● **Prompt**
Exactly the lines from the one with "You are a computer-use" through the end of the data below must be set down, and no pictures with them.

● **Provided data**
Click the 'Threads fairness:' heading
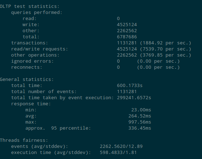(24, 140)
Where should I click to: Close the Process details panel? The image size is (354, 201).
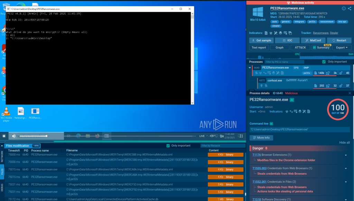click(350, 93)
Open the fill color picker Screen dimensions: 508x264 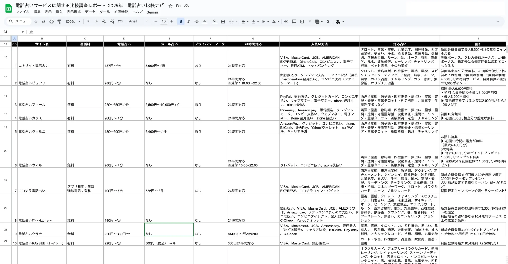215,21
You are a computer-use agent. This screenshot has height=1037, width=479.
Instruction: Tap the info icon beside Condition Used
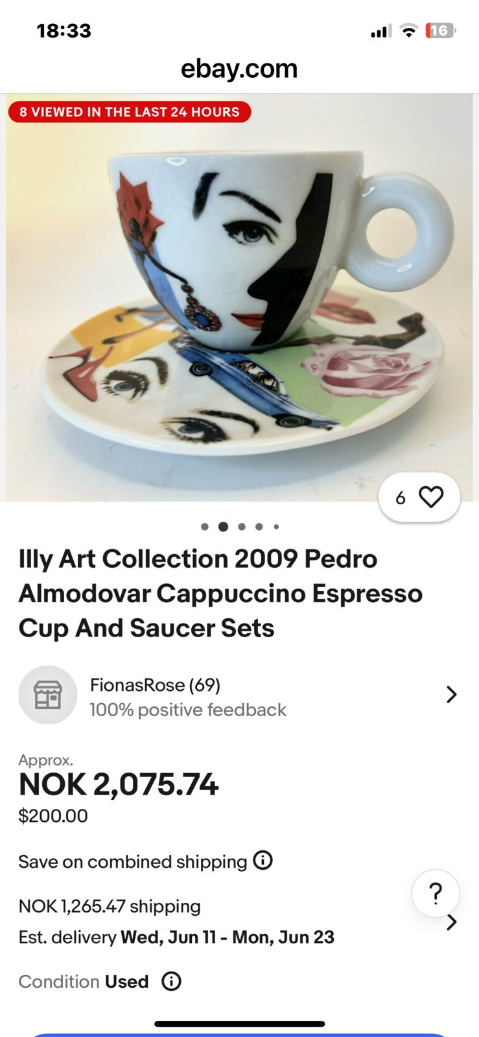[171, 981]

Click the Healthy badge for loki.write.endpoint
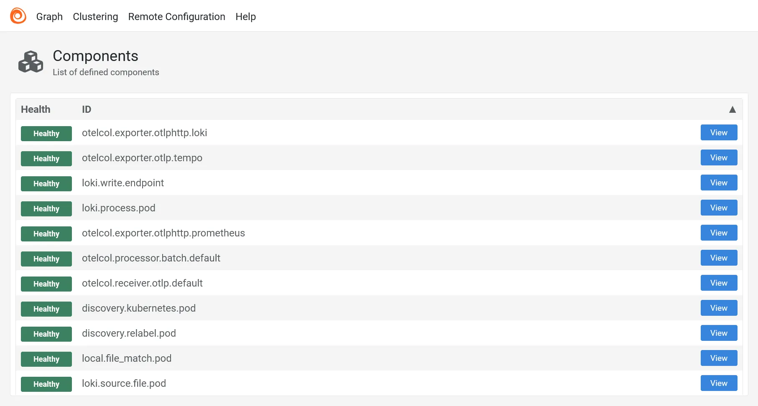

● **Answer box**
You are a computer-use agent. This screenshot has height=1037, width=479.
Instruction: Tap the info icon beside Condition Used
[171, 981]

Click the Healthy badge for loki.write.endpoint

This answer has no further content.